▶ Supplied material:
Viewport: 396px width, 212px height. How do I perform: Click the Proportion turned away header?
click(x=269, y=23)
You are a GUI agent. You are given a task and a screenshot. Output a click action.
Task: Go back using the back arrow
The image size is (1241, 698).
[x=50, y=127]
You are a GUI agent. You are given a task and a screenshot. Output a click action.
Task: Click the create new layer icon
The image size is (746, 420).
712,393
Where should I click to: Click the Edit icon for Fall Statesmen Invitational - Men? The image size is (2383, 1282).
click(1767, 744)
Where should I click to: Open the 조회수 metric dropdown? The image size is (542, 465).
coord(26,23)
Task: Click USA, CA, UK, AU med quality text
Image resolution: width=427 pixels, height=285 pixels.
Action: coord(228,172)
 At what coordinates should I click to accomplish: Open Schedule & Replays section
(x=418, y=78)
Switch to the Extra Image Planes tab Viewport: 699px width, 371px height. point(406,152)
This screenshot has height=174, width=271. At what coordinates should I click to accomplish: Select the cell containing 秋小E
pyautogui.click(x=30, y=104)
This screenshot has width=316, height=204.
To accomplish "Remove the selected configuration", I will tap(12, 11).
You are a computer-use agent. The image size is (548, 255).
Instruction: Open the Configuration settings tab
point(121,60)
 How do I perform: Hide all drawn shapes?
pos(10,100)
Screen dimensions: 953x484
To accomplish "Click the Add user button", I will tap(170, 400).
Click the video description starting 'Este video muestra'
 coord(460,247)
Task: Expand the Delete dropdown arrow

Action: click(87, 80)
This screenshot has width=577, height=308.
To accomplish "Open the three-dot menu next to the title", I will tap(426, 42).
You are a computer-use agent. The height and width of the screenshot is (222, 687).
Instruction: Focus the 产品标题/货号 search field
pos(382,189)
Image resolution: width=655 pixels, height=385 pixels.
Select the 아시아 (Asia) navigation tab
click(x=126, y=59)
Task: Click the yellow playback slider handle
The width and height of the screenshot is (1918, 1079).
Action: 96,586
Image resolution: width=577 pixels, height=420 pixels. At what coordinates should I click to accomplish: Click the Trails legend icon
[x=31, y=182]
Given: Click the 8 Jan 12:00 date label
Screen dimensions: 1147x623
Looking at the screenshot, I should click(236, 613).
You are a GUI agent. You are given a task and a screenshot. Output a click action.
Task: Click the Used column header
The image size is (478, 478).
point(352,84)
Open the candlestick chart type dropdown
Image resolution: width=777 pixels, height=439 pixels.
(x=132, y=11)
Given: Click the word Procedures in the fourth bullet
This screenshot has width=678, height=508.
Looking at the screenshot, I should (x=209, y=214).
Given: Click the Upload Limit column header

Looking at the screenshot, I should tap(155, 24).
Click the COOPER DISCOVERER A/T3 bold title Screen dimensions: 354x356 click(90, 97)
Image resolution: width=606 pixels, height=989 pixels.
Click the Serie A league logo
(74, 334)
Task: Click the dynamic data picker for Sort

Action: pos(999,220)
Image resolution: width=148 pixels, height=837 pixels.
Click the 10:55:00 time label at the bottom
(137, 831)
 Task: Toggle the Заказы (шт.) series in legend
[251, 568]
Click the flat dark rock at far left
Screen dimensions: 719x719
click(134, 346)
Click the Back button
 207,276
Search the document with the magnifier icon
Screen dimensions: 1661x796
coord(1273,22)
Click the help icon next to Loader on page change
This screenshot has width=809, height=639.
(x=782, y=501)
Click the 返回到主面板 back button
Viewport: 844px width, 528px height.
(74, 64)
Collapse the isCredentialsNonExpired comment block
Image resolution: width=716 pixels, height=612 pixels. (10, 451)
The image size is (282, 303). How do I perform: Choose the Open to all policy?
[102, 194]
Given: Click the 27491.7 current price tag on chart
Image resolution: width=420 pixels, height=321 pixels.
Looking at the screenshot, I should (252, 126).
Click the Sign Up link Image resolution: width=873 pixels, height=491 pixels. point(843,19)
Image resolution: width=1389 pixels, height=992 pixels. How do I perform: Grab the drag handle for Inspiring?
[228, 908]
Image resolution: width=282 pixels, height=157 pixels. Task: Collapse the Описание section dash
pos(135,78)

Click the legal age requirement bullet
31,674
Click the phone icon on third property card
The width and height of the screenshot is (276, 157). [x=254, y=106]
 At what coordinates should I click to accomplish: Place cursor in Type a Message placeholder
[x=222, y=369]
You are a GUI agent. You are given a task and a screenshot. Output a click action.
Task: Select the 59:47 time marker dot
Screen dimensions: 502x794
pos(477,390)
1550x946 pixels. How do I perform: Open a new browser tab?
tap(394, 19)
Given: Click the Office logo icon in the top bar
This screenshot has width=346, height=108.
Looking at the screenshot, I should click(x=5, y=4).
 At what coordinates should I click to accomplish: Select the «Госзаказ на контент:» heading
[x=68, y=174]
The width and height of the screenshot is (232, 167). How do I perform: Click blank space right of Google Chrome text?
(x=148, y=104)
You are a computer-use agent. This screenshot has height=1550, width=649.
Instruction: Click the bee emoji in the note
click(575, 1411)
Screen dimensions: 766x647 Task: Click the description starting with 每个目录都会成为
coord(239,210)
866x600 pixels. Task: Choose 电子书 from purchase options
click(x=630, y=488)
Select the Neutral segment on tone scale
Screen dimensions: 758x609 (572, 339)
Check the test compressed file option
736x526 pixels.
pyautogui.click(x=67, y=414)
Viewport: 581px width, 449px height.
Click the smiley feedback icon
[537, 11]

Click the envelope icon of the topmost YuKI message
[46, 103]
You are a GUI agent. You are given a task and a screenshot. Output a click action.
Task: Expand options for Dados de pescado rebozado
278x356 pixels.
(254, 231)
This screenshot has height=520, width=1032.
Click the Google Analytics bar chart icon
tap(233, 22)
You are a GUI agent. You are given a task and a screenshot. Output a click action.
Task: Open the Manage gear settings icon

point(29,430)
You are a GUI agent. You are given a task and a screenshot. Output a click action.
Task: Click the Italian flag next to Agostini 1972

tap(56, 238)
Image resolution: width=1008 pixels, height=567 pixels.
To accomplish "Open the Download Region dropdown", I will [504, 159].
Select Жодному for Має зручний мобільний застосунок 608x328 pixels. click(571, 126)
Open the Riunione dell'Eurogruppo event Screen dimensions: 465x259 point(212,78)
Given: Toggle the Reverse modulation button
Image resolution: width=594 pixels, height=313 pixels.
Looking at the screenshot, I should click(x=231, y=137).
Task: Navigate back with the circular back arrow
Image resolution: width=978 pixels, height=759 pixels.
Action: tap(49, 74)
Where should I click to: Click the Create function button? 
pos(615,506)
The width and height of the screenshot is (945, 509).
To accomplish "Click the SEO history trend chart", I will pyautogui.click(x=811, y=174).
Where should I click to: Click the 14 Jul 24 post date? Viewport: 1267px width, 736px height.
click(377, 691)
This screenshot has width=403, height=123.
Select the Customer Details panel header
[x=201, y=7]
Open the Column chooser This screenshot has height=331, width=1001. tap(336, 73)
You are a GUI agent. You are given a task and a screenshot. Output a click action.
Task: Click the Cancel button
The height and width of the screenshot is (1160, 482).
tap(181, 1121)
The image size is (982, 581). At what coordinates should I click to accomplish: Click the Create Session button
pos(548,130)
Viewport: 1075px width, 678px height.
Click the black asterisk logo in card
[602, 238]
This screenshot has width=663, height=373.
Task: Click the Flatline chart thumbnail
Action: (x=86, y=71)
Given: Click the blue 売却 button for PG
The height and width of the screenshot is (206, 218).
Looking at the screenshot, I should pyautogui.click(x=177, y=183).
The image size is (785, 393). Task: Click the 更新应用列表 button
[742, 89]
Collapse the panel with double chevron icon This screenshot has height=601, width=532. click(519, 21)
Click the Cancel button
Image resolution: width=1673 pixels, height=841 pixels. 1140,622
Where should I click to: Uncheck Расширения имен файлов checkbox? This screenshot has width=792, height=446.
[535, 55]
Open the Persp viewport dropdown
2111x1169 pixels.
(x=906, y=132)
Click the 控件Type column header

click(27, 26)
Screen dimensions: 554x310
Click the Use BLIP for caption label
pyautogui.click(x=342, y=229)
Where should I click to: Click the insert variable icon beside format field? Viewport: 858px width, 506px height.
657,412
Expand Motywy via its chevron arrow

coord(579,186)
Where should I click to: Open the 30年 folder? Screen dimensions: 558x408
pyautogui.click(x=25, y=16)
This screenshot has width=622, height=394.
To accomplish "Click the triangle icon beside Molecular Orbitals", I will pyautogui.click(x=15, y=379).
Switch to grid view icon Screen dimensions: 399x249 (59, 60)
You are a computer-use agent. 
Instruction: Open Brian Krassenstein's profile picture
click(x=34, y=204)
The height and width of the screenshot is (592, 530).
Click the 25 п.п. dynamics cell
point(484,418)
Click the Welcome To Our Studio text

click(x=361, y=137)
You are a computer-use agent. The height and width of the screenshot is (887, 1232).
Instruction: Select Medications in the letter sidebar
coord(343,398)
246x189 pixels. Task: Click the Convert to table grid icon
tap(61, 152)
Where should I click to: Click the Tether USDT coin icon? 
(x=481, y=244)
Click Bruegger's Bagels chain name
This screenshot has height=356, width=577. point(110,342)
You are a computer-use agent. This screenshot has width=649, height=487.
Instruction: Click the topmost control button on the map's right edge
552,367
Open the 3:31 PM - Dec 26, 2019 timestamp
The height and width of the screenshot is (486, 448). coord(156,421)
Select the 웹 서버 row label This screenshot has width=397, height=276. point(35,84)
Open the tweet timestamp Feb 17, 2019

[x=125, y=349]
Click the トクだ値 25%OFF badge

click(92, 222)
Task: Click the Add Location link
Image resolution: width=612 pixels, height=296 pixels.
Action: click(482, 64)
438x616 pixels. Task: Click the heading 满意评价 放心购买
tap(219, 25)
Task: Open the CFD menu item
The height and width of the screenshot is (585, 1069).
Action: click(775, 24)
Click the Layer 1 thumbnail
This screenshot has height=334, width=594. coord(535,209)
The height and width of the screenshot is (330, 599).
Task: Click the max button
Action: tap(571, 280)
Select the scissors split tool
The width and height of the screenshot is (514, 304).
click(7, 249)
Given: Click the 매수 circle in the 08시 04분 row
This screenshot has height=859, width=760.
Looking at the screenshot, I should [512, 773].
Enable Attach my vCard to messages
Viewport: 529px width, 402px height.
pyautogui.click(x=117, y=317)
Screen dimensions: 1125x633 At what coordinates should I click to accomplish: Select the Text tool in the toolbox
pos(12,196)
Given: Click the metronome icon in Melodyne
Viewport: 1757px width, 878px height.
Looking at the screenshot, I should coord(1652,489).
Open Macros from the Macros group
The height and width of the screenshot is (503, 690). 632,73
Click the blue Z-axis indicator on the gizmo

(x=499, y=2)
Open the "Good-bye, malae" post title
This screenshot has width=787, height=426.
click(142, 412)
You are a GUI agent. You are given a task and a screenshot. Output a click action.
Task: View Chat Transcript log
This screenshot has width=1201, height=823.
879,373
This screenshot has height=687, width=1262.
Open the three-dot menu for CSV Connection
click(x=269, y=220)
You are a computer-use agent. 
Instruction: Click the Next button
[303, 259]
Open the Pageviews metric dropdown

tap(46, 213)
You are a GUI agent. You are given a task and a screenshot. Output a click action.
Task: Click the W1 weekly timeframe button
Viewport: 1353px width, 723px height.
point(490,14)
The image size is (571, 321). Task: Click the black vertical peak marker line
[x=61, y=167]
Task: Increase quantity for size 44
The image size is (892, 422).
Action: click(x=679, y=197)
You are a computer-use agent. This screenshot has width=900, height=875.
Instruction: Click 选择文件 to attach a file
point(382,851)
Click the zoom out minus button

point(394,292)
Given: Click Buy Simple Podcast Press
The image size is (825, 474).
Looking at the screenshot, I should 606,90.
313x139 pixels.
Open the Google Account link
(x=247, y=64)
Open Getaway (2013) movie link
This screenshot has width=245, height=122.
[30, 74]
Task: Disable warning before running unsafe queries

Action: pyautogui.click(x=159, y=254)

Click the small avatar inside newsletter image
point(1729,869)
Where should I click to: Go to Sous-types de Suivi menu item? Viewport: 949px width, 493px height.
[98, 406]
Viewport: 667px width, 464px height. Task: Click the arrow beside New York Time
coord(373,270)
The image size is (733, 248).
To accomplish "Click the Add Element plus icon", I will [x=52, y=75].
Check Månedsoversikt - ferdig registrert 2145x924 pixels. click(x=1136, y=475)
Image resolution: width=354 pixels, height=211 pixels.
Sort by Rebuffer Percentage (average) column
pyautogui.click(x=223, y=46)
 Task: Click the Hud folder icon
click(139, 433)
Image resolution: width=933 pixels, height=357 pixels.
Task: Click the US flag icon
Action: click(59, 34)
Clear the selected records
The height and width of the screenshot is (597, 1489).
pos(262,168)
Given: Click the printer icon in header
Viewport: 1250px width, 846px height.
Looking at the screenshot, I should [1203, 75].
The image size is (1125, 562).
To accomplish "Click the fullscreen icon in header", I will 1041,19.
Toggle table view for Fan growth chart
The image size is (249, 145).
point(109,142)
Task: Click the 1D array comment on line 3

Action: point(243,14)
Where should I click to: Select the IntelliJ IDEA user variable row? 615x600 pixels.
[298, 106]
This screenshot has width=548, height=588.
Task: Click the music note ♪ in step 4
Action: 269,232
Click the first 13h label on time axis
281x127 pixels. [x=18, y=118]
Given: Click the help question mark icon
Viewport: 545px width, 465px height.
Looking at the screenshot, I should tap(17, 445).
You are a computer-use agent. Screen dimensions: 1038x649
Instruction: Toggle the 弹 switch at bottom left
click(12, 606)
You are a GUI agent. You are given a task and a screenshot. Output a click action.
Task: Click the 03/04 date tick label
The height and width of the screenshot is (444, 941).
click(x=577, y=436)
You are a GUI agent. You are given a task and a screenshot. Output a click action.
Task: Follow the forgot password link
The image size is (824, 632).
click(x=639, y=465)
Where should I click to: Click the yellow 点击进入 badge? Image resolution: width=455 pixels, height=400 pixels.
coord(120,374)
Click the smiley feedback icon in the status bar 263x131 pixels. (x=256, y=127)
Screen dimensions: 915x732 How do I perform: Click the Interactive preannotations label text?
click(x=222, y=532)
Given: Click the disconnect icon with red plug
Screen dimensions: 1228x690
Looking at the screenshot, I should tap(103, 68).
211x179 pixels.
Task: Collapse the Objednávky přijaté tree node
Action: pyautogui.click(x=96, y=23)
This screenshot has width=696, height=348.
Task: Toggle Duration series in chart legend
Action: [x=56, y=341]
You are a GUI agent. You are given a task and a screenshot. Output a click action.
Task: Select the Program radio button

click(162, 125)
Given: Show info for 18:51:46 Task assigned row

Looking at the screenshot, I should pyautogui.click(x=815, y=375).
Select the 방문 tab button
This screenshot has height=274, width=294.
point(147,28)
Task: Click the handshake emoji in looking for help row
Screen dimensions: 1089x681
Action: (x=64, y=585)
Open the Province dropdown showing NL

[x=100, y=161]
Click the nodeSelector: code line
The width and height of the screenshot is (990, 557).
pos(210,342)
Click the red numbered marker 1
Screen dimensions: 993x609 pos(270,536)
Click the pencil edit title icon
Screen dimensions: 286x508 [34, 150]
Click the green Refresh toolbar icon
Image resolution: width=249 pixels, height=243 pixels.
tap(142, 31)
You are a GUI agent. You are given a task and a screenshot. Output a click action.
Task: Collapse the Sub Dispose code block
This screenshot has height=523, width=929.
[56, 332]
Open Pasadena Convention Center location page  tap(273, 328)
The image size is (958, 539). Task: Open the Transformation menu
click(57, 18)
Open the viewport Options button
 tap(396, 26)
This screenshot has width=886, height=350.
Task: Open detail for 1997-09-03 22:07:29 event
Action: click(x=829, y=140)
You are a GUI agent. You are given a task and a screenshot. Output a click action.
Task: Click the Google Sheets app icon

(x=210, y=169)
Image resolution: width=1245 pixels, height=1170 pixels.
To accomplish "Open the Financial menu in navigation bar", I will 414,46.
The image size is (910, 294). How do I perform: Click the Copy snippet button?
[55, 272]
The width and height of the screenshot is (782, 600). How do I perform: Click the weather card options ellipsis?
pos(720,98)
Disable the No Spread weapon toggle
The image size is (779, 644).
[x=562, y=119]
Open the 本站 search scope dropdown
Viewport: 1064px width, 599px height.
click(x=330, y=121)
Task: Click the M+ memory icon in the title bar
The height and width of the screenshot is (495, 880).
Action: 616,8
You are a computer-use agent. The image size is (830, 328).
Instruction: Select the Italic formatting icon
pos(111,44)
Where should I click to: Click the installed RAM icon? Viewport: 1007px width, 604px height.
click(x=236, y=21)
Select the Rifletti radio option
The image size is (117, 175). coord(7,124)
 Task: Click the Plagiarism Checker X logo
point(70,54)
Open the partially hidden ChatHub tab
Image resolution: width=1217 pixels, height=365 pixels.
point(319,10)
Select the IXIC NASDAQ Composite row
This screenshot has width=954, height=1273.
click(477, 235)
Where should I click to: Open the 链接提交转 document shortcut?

▶ What you are asked to do:
Report how many lines in the data above contain "code", without any other words.

▶ Written answer:
2